Procès de Conrad Murray, dernière ligne droite. Après plus de six semaines de débats, une cinquantaine de témoins appelés à la barre et 300 pièces examinées, les douze jurés se sont enfermés pour délibérer, vendredi matin. Le médecin est accusé d'avoir causé la mort de Michael Jackson par une série de «graves négligences». Qui a marqué le plus de points? 20minutes.fr a interrogé l'expert en justice criminelle Michael Cardoza, avocat et ancien procureur californien, alors que le verdict peut tomber à tout moment.
Le réquisitoire a eu lieu jeudi. Globalement, qui a fait meilleure impression?
Le procureur a un dossier plus solide que la défense. Au-delà de son éloquence, il a davantage de pièces à charge contre Conrad Murray, de nombreux points troubles qui n'ont pas été éclaircis par la défense. Pourquoi avoir attendu aussi longtemps pour appeler les secours, avoir caché qu'il avait administré du Propofol à Michael Jackson, etc.

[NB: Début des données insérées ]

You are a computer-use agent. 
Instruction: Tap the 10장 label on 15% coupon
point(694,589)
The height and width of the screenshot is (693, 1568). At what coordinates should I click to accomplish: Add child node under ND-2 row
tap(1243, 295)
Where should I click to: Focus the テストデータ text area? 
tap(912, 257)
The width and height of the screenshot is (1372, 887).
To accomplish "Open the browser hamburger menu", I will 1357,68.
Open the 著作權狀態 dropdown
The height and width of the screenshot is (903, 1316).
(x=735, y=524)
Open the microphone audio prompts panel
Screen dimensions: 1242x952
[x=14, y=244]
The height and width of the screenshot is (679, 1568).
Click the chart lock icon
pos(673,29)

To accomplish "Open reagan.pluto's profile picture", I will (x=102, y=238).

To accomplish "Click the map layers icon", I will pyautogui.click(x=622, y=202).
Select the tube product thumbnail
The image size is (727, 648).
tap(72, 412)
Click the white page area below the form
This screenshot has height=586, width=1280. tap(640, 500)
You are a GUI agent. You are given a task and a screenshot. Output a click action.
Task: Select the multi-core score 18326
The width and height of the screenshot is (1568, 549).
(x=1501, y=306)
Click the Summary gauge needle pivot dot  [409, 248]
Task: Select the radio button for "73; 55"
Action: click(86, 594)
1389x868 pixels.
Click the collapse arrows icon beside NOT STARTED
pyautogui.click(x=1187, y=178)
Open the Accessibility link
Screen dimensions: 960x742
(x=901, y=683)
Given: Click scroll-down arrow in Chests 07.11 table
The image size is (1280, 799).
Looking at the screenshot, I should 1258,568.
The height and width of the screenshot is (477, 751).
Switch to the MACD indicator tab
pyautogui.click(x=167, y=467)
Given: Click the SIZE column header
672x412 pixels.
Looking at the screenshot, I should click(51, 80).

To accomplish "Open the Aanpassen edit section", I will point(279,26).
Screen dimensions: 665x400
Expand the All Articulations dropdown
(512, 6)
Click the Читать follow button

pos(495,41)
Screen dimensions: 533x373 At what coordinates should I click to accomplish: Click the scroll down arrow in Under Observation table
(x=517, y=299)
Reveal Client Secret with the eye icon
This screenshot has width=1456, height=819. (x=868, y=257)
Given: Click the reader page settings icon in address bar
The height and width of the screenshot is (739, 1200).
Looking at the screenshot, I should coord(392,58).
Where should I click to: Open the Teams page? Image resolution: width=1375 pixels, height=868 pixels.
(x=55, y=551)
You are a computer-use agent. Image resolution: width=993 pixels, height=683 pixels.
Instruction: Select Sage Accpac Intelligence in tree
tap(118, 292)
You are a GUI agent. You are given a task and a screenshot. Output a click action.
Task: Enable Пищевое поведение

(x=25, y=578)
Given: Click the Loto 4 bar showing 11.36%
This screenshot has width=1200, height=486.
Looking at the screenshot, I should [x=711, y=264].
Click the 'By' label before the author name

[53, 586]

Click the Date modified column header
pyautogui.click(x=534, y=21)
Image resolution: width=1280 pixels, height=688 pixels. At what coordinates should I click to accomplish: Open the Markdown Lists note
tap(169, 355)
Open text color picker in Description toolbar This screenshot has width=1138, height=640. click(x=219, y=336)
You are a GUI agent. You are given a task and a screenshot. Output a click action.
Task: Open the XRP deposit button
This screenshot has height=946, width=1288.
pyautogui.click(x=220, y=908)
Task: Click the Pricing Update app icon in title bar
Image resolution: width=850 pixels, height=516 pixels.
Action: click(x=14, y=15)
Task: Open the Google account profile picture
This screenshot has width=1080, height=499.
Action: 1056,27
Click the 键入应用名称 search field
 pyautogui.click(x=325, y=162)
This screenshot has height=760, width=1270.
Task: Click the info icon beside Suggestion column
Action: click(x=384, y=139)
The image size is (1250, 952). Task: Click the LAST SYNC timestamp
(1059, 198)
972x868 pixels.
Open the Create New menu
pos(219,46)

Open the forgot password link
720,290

Conrad Murray a choisi de ne pas témoigner. Cela va-t-il jouer en sa défaveur?
Oui. Bien sûr, officiellement, le juge explique au jury que le refus de témoigner ne doit pas être considéré, ni en bien, ni en mal. Dans la salle de délibération, il leur sera même interdit d'en parler. Mais chacun, dans un coin de sa tête, y pensera. C'était une erreur de ne pas aller à la barre. Il aurait dû prendre ce risque, dire que Michael Jackson était son ami, reconnaître qu'il a fait des erreurs, mais expliquer qu'il a tout fait pour le sauver, pleurer un coup. Et si le procureur y allait trop fort contre lui, il aurait au moins pu attirer un peu de sympathie.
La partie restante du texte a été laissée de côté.